(Records from a dataset)
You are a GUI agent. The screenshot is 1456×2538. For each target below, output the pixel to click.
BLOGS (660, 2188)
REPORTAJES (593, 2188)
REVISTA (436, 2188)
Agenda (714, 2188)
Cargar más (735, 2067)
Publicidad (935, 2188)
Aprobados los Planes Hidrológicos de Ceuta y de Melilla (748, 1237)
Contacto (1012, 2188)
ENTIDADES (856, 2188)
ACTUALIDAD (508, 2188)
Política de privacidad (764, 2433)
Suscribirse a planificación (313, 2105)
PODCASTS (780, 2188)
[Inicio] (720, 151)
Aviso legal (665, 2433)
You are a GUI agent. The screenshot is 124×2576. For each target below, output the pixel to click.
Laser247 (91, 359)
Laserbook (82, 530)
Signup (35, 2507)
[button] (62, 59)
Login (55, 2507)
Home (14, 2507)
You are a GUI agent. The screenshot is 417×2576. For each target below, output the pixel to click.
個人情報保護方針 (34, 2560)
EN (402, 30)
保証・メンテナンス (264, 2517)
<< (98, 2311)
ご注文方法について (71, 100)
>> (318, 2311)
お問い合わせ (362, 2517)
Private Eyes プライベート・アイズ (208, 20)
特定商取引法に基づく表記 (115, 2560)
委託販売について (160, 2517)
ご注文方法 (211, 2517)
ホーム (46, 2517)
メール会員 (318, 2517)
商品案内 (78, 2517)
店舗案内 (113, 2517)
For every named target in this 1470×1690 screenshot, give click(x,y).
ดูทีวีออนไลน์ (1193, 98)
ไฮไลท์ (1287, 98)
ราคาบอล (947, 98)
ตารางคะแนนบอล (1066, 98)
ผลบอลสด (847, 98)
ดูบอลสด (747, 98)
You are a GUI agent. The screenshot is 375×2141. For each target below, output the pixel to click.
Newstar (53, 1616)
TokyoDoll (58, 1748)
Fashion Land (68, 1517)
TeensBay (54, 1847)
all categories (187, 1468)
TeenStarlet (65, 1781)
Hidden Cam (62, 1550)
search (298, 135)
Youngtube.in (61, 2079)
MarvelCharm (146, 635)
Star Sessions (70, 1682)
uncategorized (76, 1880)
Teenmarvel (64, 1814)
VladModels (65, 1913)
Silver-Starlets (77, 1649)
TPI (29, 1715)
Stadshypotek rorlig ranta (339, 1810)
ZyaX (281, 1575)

__What to produce__:
Your answer should be exactly the lines of the data above, from the first through the line containing "MarvelCharm (146, 635)".

__Finished exercise__:
You are a GUI agent. The screenshot is 1456×2538. For each target below, output the pixel to click.
BLOGS (660, 2188)
REPORTAJES (593, 2188)
REVISTA (436, 2188)
Agenda (714, 2188)
Cargar más (735, 2067)
Publicidad (935, 2188)
Aprobados los Planes Hidrológicos de Ceuta y de Melilla (748, 1237)
Contacto (1012, 2188)
ENTIDADES (856, 2188)
ACTUALIDAD (508, 2188)
Política de privacidad (764, 2433)
Suscribirse a planificación (313, 2105)
PODCASTS (780, 2188)
[Inicio] (720, 151)
Aviso legal (665, 2433)
You are a GUI agent. The screenshot is 124×2576. For each target below, output the pixel to click.
Laser247 (91, 359)
Laserbook (82, 530)
Signup (35, 2507)
[button] (62, 59)
Login (55, 2507)
Home (14, 2507)
You are a GUI agent. The screenshot is 417×2576. For each target below, output the pixel to click.
個人情報保護方針 (34, 2560)
EN (402, 30)
保証・メンテナンス (264, 2517)
<< (98, 2311)
ご注文方法について (71, 100)
>> (318, 2311)
お問い合わせ (362, 2517)
Private Eyes プライベート・アイズ (208, 20)
特定商取引法に基づく表記 (115, 2560)
委託販売について (160, 2517)
ご注文方法 (211, 2517)
ホーム (46, 2517)
メール会員 (318, 2517)
商品案内 (78, 2517)
店舗案内 (113, 2517)
For every named target in this 1470×1690 screenshot, give click(x,y).
ดูทีวีออนไลน์ (1193, 98)
ไฮไลท์ (1287, 98)
ราคาบอล (947, 98)
ตารางคะแนนบอล (1066, 98)
ผลบอลสด (847, 98)
ดูบอลสด (747, 98)
You are a GUI agent. The screenshot is 375×2141. For each target below, output the pixel to click.
Newstar (53, 1616)
TokyoDoll (58, 1748)
Fashion Land (68, 1517)
TeensBay (54, 1847)
all categories (187, 1468)
TeenStarlet (65, 1781)
Hidden Cam (62, 1550)
search (298, 135)
Youngtube.in (61, 2079)
MarvelCharm (146, 635)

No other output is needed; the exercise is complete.